Introducing other TTS voices played through Jibo, as Jibo's friends?


I’m in a predicament where the content publisher and owner for my site’s Jibo skill have selected a TTS voice, for reading their stories, that is different than Jibo’s TTS voice by quite a bit. Since I’m using all static content, I can store audio and stream it, or directly access Amazon’s Polly’s TTS service directly by sending the cadence corrected re-punctuated text. This requirement leaves me with one major issue. What should the official Jibo rule be for this?

Currently, when my skill starts, my voice character Justin introduces himself as one of Jibo’s teleport friends. Jibo will have remote presence capabilities, where family members embody Jibo using the screen and moving Jibo’s head around remotely from an app; as seen in the first commercial. I thought this would be the best way to communicate with the users that this remote control was part of Jibo’s abilities, and thus my voice was another example of it. To make this a known and understood function, there should be some animation/sound/motion standard that occurs whenever Jibo enters this state.

If this were what was standard, I would call that animation before my skill starts, so the users expect there to be another voice; as an ordinary event for Jibo’s remote control ability, this time with Jibo’s storyteller friend, Justin.
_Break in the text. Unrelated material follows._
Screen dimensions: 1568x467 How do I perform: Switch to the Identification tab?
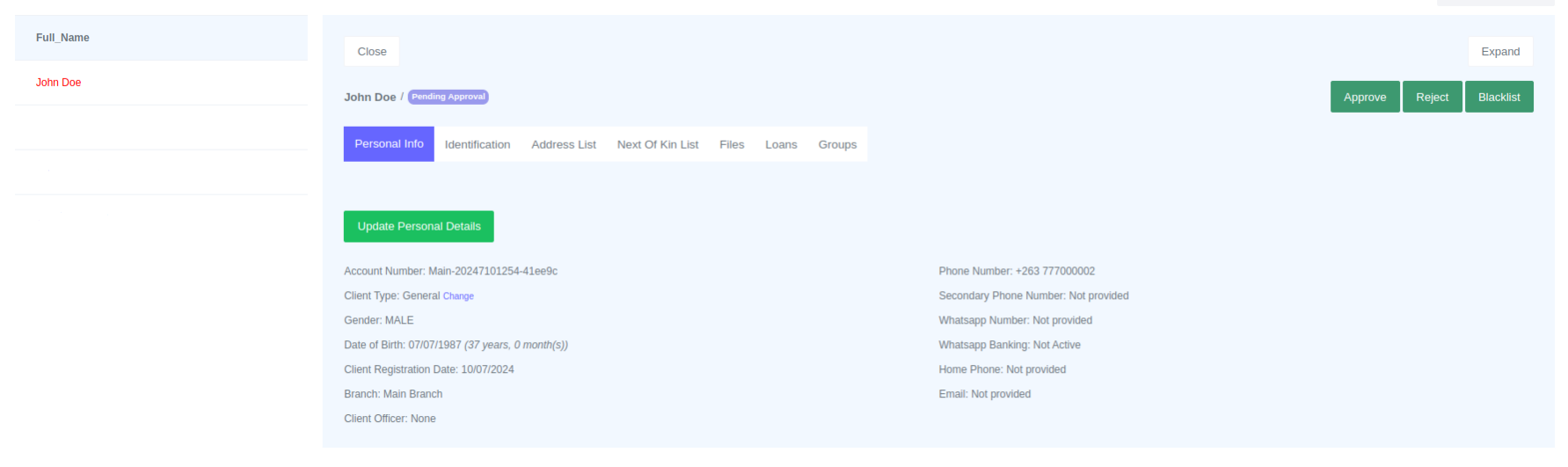(x=477, y=144)
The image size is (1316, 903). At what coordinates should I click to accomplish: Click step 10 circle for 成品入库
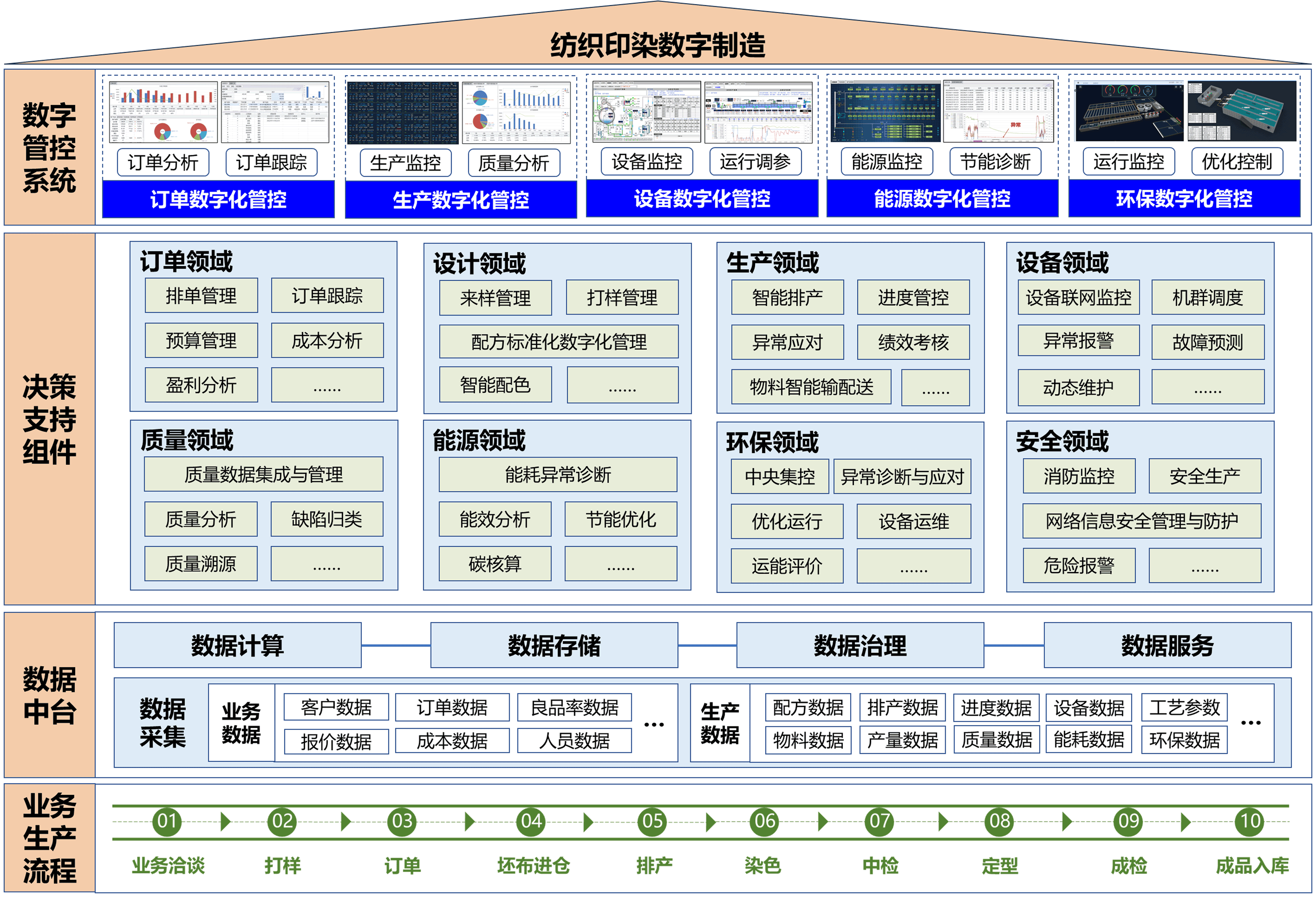1250,821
How should we proceed in this case?

March Expert Connects with Adam Shonkoff

We will provide further details to the developer community about the standards/requirements for 3rd party skills as soon as they are available.

For the time being, we strongly recommend referencing the “Personality” section of our Design Style guide here for guidance around this specific question. Future updates to the design guide are expected to feature more in depth detail on the use of Jibo’s character.
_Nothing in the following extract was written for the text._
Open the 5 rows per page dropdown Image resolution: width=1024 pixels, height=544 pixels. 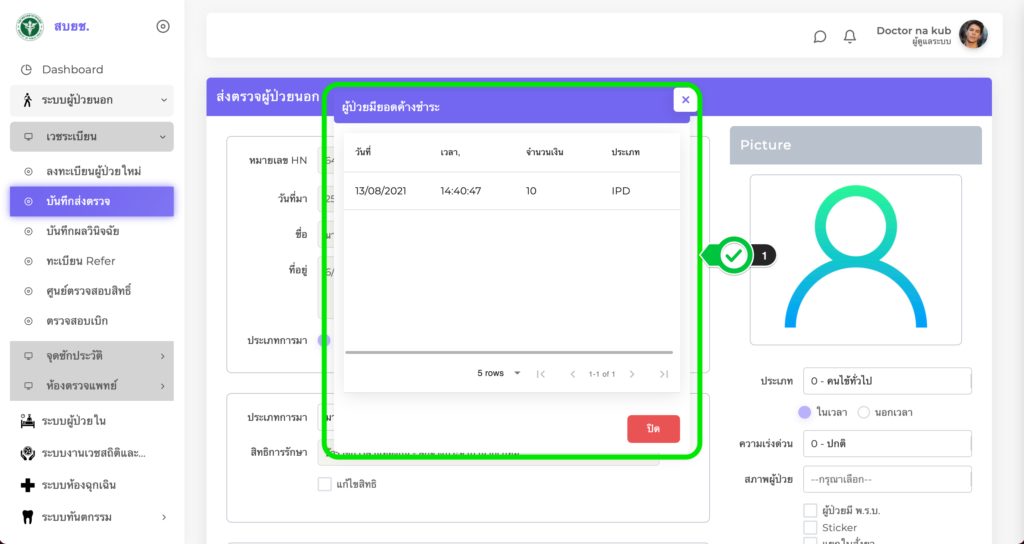point(499,374)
I followed John’s link and didn’t see any specific info on using TTS voices other than Jibo’s, but I did notice on the Speech Style Guide page here the following quote:

Jibo is a character with a specific, consistent voice, and his spoken TTS always reflects that.

To break out of character, or in this case speak with a different voice, should be as graceful and intuitive to the user as possible. Otherwise it could feel too jarring and they’ll have a bad experience, or worse, it might make Jibo feel like a different robot.

I do like the idea of the introduction of a friend, like you’re listening to the radio and you get a new temporary speaker, and it would work if done well. I do suggest you keep a specific look to that voice, maybe via the LED.

For example, locking the LED ring to a specific solid color for the duration of the skill to denote you’re in “Justin” mode. Maybe you might use a soft “dark” color (red, violet) if you expect your users to need a nightlight, e.g. bedtime story mode. Just a thought.